Make no mistake about it, it is a challenge. Going to the Divine Service is the only time in a child’s life when they are expected to be quiet, pay attention to things they don’t understand, sing, and above all sit still. What kind of crazy place is this? It’s a recipe for disaster, that’s what it is. If this is true for children whose family goes to church every day, how much more of a battle does this become when the family does not have this pattern of going to church? Or if the family is new to church?
This is why we as parents tend toward one of two solutions to the challenge:
The first solution is behavior modification. If we can teach children to obey, then all of our problems will be solved. The problem with this model is that it is all Law, and it teaches that coming into the Divine Service and God’s house is basically about learning what to do.

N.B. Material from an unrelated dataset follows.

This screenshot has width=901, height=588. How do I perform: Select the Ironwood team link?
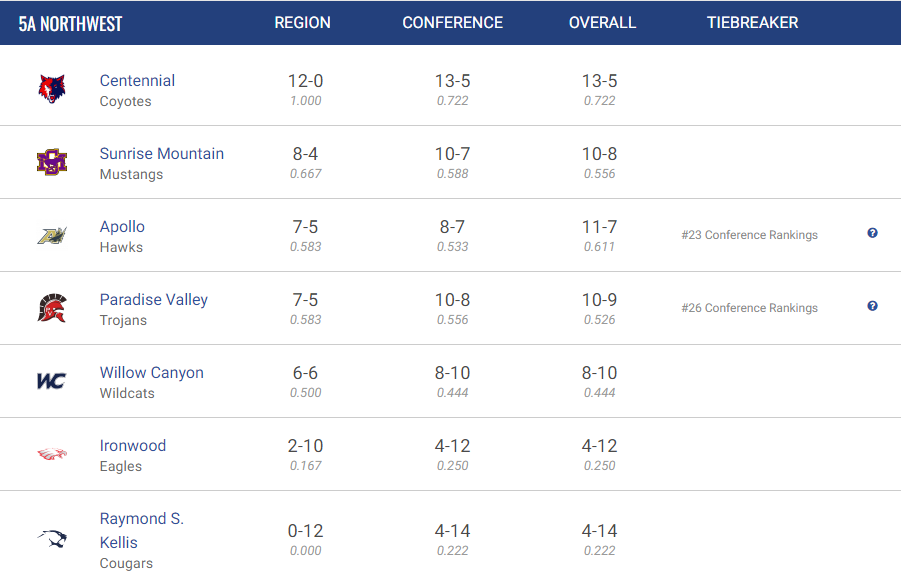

The second solution is church modification. If we can let our children be entertained, then they will become passive, and we will be able to do what we want (listen to the sermon, get coffee, whatever it might be).
After some thinking on this, I believe that the problem is we are thinking about going to church in the wrong way. Church isn’t about going to learn obedience or to be entertained. Church is about learning how to eat and be fed with God’s Word.
Think of it like this. When a child is born, it begins on its mother’s milk. You wouldn’t give a steak to an infant. It would choke them. You begin with milk, and slowly but surely, work them up to solid food. Frankly, that process is pretty messy along the way. But because you love them, you continue to feed them with what they are able to receive, moving them toward solid food, so that they may grow into what God has made them to be.
Let’s then take this with the Divine Service. A child cannot take all of this in at once. It is too much. It is steak when they are at milk. Some children can sit by and watch others eat the whole meal. Some want to start, uh, throwing the food. Each child will be different. As fathers and mothers, it is our job to teach them how to eat the food, that is, receive the gifts of God in the divine service. But the pace and way in which each child can receive this will vary. And that’s okay. It is how God has made us. We can either rejoice in it, or try to fight it to our own harm.
So let’s get down to the point, parents. If you are having a child that is having a hard time sitting through church, being fed, and they are “throwing the food” rather than eating it, here’s what I suggest. Don’t think of church as one big steak, but as 20 little bites of God’s Word.
Here’s what I mean. Our Divine Service is remarkably ordered and divided into bite sized pieces. Rather than try to eat it all at once, go into the service with a plan of what you are going to feed your child that morning. Come in and out of church as you need to. You are the parent and know what is best for your child. But if you decide you are going to stay in through the Gloria and then leave for 10 minutes, then they have been fed, and you have been fed. By waiting until they are crying and you are frustrated and angry, it has become a painful experience for both of you.
So as your pastor, I give you permission to go in and out as you need to. No one will mind, I promise. If they do, they can talk to me. Look at the service ahead of time and come up with a plan for when you will come and go. This leaves you in charge (not them), and it allows you to leave the divine service knowing that God is at work with you to teach your children how to receive (eat) God’s gifts.
And above all, remember that this is more like one big Thanksgiving meal, rather than 100 little fast food bags. We are in this together, pray for one another, and all want to receive God’s gifts together in Him.